Eager to head off calls for an independent investigation or special prosecutor, Republican McConnell called out Democrats for first criticizing Comey for his mishandling of the Hillary Clinton email investigation and demanding Comey’s firing but now criticizing Trump for firing him.

But it’s not just Democrats voicing concerns. Some Republicans also are, as Senate Intelligence Committee chairman Richard Burr described himself, “troubled by the timing and reasoning” of Comey’s termination.

McConnell warned that another investigation “could only serve to impede the current work being done to not only discover what the Russians may have done, but also to let this body and the national security community to develop the countermeasures and war-fighting doctrine to see that it doesn’t occur again.”

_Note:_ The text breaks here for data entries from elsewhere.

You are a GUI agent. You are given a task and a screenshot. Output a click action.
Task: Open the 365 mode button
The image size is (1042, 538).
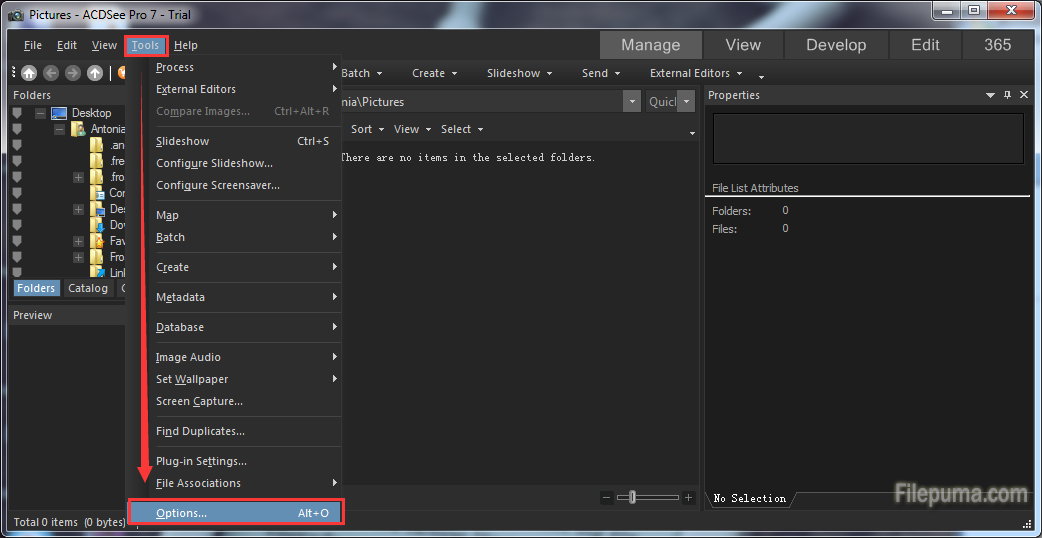(997, 45)
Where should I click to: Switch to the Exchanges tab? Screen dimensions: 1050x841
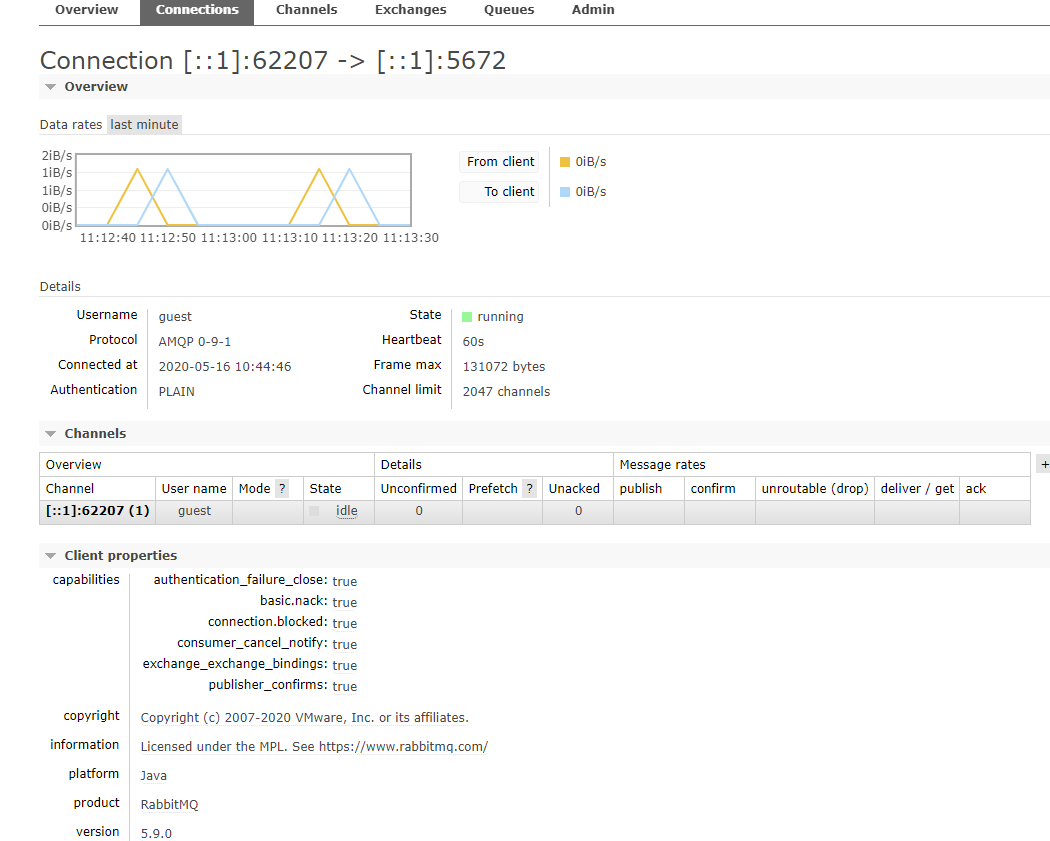tap(410, 10)
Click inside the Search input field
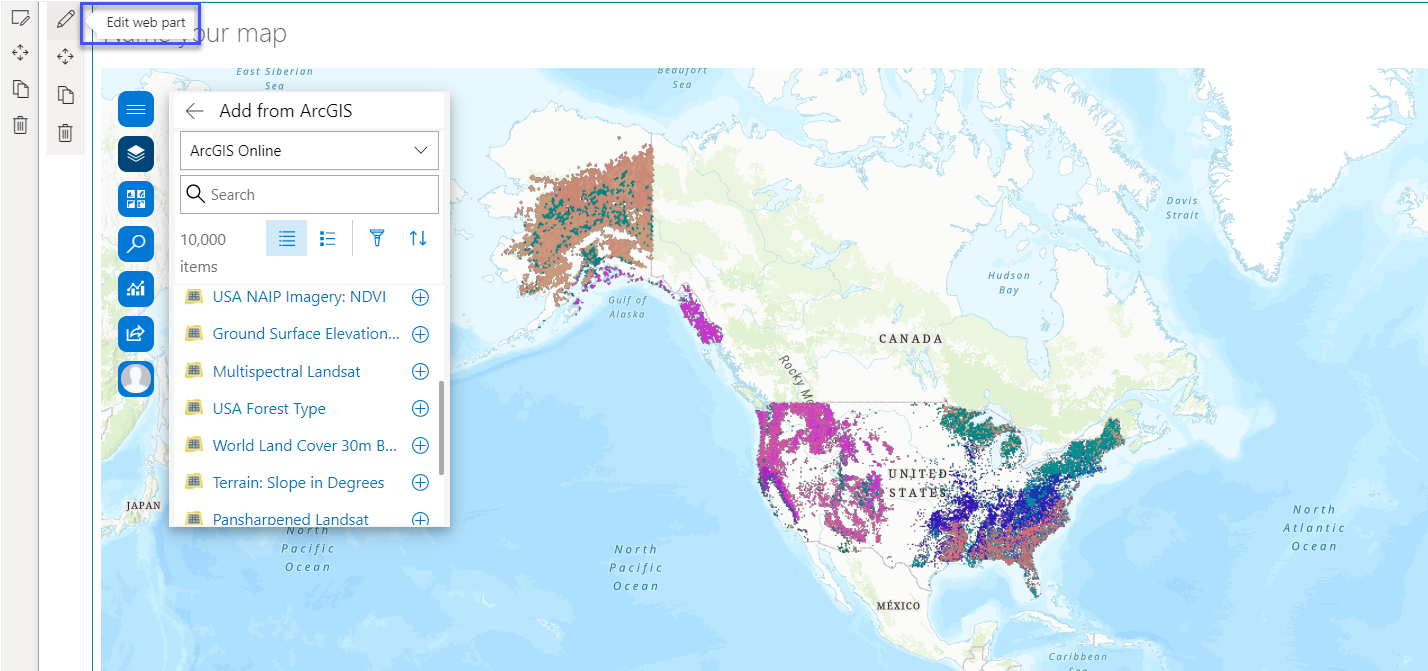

Surely, McConnell understands that Trump’s firing of Comey is reasonably viewed by many as an attempt to impede the FBI investigation.

Consider: In March, Comey publicly confirmed for the first time that the FBI is investigating whether the Trump campaign coordinated (perhaps unknowingly) with the Russian effort to influence the election and debunked Trump’s claim that Trump Tower had been wiretapped. Also in March, Attorney General Jeff Sessions recused himself from the investigation after it was revealed that he had failed to disclose contacts with the Russian ambassador to the U.S.

In the last two weeks, Comey asked the Justice Department for more resources to support the investigation into Russian interference.

On Tuesday, the day that Trump fired Comey, it was reported that a federal grand jury has issued subpoenas seeking business records from associates of Michael Flynn, Trump’s first national security adviser who was fired for lying about a conversation with the Russian ambassador, but only after The Washington Post reported it.

And now Sessions is interviewing candidates for FBI director to oversee the investigation from which Sessions supposedly removed himself.

The other investigation McConnell wants to protect — one by the Senate Intelligence Committee — appears to be floundering and hampered by a lack of staff. Two staffers were recently added, bringing the total to nine, far fewer, for example, than the 46 who staffed a House investigation of the Benghazi terrorist attack.

McConnell is right about the need to develop ways to defeat future attempts to interfere in our elections, but Americans also need to know what happened in the last election. Maybe investigators will find no fire behind all the smoke, but Trump’s dismissal of Comey has only thickened the smoke.

And what McConnell said in response does little to reassure Americans that the Senate’s top leader will put the good of the nation above his own partisan political goals.